Class Vocabulary
- Namespace
- LMKit.Tokenization
- Assembly
- LM-Kit.NET.dll
Provides advanced tokenization capabilities and manages the model's vocabulary. The vocabulary of a large language model is composed of tokens that may represent whole words or word fragments. This class lazily loads the vocabulary and offers methods for tokenization, decoding, and token healing.
public sealed class Vocabulary
- Inheritance
-
Vocabulary
- Inherited Members
Properties
- Size
Gets the total number of tokens in the model's vocabulary.
- Vocabs
Gets the complete list of tokens (vocabulary) used by the model. Each entry corresponds to a token or text chunk.
- VocabularyMode
Gets the vocabulary mode used by the model. This indicates the type of tokenizer and vocabulary utilized by the model.
Methods
- Decode(IEnumerable<int>)
Decodes a sequence of token identifiers into a human-readable string. Special tokens (beginning and end of sequence) are skipped.

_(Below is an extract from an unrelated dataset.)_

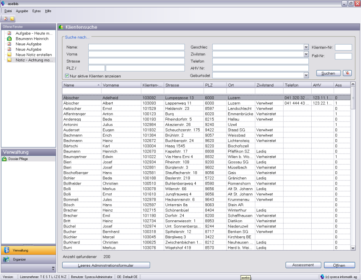Open Baumann Heinrich in the open windows list

(x=32, y=39)
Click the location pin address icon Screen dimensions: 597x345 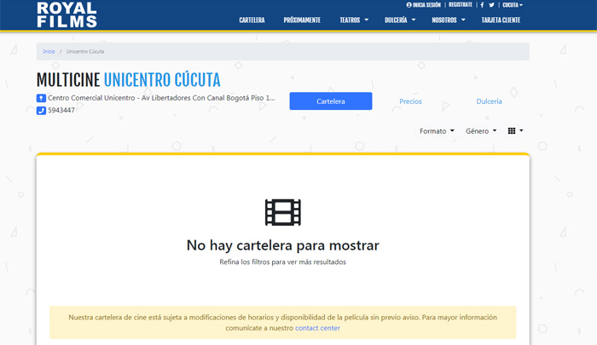coord(41,99)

- DecodeEnd(IEnumerable<int>, int)
Decodes a sequence of token identifiers, returning the ending segment of the resulting string up to a specified maximum length.

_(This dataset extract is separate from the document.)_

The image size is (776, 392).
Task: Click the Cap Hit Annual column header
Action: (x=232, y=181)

- DecodeStart(IEnumerable<int>, int)
Decodes a sequence of token identifiers, returning the beginning segment of the resulting string up to a specified maximum length.
- GetToken(string)
Retrieves the token identifier corresponding to a given string value.
- Tokenize(string)
Tokenizes the given text into an array of token identifiers. Special tokens are added and parsed based on the configuration.